Musashi merasa orang
itu sudah berhenti jalan, tapi ia tidak menoleh ke belakang. Ia temukan balok
itu, dan mulai menyeberang. Sesaat kemudian, orang itu melompat ke depan dan
mengangkat ujung balok untuk melontarkan Musashi ke dalam sungai.
"Apa
maksudmu?"
Teriakan itu datang
dari bawah, tapi orang itu menengadah ke atas dengan heran. Karena sudah tahu
terlebih dahulu gerak pengkhianatan orang itu, Musashi sempat melompat dari
balok dan mendarat dengan ringannya di atas batu besar. Penyerangnya yang
terkejut, menjatuhkan balok ke dalam sungai.

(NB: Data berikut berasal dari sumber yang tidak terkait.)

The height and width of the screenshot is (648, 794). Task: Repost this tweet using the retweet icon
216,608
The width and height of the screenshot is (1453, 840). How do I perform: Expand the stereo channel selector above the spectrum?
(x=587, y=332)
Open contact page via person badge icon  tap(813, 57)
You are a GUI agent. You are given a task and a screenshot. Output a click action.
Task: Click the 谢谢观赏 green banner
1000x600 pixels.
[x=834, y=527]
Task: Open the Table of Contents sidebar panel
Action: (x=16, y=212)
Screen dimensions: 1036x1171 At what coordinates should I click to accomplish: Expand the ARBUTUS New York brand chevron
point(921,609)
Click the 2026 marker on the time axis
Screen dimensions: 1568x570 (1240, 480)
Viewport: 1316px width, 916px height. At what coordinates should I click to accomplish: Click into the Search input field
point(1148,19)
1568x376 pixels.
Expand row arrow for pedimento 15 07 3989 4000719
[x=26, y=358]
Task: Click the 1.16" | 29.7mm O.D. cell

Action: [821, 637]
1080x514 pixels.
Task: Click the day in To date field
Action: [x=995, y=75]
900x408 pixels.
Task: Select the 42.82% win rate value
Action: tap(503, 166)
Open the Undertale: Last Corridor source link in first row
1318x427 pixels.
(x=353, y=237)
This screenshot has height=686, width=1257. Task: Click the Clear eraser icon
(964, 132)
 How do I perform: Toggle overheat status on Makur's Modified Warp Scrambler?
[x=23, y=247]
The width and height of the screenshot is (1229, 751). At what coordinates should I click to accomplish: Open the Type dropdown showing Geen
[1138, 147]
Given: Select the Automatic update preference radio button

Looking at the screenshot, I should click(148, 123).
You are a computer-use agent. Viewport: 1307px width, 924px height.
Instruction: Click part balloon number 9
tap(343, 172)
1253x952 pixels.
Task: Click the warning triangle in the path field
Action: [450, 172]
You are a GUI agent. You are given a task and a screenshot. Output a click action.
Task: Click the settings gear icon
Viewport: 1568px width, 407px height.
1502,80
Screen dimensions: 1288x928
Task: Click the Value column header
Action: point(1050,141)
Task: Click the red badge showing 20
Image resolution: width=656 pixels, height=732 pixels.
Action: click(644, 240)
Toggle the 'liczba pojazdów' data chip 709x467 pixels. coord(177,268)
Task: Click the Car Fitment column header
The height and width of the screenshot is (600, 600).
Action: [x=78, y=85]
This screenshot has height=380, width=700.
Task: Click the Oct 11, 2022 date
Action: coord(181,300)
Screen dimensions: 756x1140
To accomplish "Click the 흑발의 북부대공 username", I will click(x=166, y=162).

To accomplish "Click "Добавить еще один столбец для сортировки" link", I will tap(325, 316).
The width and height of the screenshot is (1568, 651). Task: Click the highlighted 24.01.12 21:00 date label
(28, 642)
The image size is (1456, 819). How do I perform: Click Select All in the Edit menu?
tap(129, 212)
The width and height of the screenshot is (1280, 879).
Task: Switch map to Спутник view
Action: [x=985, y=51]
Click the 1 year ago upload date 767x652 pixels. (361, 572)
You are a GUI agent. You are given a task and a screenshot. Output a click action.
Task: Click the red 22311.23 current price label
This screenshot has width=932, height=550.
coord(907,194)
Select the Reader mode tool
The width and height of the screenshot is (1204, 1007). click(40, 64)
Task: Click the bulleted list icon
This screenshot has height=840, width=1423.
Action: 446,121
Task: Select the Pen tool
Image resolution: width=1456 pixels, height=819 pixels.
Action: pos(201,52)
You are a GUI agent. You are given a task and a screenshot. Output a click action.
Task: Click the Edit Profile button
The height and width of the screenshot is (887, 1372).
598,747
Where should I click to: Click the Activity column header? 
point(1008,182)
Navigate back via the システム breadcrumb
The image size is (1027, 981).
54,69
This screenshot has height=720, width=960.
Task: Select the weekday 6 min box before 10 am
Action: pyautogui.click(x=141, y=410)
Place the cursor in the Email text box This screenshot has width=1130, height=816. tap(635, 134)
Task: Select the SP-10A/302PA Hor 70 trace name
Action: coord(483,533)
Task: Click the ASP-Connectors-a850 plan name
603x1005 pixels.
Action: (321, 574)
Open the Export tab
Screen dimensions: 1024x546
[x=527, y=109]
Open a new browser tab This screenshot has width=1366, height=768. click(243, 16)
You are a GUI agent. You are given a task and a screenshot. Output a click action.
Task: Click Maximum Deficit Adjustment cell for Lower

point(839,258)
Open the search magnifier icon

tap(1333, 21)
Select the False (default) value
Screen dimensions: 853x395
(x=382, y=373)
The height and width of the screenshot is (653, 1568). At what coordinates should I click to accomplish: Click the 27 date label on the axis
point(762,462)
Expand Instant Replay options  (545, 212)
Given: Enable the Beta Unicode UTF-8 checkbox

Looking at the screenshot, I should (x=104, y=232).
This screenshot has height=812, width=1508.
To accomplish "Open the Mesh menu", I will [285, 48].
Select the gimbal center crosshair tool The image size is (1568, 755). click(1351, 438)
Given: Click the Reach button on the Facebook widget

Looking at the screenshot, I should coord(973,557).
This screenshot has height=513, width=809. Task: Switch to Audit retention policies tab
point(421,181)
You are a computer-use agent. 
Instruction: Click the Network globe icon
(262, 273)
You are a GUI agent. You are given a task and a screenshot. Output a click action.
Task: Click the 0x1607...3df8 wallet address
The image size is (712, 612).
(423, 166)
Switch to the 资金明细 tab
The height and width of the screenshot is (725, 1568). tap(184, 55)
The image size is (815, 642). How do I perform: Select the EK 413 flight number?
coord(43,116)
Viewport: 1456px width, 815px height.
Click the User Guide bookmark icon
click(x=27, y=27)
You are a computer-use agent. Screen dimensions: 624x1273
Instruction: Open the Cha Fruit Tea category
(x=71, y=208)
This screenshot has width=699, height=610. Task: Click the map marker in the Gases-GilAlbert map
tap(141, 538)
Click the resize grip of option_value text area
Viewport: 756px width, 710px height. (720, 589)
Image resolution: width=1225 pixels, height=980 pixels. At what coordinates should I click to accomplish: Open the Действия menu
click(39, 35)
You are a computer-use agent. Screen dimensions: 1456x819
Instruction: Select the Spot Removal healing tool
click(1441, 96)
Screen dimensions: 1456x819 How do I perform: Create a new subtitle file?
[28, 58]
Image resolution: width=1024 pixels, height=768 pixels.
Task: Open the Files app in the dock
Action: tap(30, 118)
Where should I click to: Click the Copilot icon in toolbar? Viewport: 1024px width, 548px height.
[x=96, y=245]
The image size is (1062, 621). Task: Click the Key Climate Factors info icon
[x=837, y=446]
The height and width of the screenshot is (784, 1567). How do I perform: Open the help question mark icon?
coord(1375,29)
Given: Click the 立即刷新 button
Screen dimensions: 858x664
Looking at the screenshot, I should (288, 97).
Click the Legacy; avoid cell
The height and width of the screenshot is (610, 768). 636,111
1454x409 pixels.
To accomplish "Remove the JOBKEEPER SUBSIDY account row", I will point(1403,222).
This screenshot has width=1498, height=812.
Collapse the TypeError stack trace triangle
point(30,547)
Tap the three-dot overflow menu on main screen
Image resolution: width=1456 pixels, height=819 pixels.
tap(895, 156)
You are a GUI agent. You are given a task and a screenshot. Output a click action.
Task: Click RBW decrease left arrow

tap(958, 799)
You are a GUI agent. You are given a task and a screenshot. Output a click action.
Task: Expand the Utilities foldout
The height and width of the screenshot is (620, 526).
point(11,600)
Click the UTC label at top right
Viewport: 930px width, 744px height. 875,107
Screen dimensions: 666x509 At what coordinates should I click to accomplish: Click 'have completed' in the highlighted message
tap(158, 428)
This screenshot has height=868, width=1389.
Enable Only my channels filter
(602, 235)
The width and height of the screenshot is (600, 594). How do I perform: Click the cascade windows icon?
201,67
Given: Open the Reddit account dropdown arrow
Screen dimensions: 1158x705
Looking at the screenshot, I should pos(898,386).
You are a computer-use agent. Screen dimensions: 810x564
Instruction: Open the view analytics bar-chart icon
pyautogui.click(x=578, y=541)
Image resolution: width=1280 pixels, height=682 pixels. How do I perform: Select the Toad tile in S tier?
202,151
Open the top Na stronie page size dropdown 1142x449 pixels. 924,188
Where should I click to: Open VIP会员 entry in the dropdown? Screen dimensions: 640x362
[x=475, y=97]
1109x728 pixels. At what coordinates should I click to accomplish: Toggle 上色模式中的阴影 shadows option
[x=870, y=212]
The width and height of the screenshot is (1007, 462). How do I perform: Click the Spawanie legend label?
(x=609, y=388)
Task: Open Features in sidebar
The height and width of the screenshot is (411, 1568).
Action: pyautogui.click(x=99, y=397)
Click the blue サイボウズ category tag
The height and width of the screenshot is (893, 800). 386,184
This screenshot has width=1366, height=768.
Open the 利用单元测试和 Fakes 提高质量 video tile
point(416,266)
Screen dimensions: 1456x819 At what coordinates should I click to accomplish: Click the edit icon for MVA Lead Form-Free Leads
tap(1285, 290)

Sebelum tirai air yang muncrat
jatuh kembali ke tanah, Musashi sudah melompat kembali ke tepi sungai dengan pedang
terhunus, dan memotong penyerangnya. Semua itu terjadi demikian cepat, hingga
orang itu bahkan tak melihat Musashi menarik pedang.
Mayat itu
menyentak-nyentak sesaat-dua saat, kemudian diam. Musashi bahkan tak hendak
memandangnya. Ia kini mengambil jurus yang baru, sebagai persiapan atas
serangan berikut, karena ia yakin akan ada serangan lagi. Sementara ia
memantapkan jurusnya, rambutnya berdiri seperti garuda.
Sunyi sesaat,
kemudian terdengar bunyi berdebam yang cukup keras, yang dapat menghancurkan
ngarai itu. Tembakan bedil itu rupanya datang dari suatu tempat di pinggir
lain. Musashi mengelak, dan peluru yang jitu arahnya itu mendesis melintasi
ruangan yang tadi ditempatinya, dan mengubur diri dalam tanggul di belakangnya.
Sambil menjatuhkan diri seakan terluka, Musashi memandang ke seberang. Ia
melihat bunga-bunga api merah beterbangan di udara, seperti kunang-kunang.
Terlihat olehnya dua sosok tubuh yang merangkak hati-hati ke depan.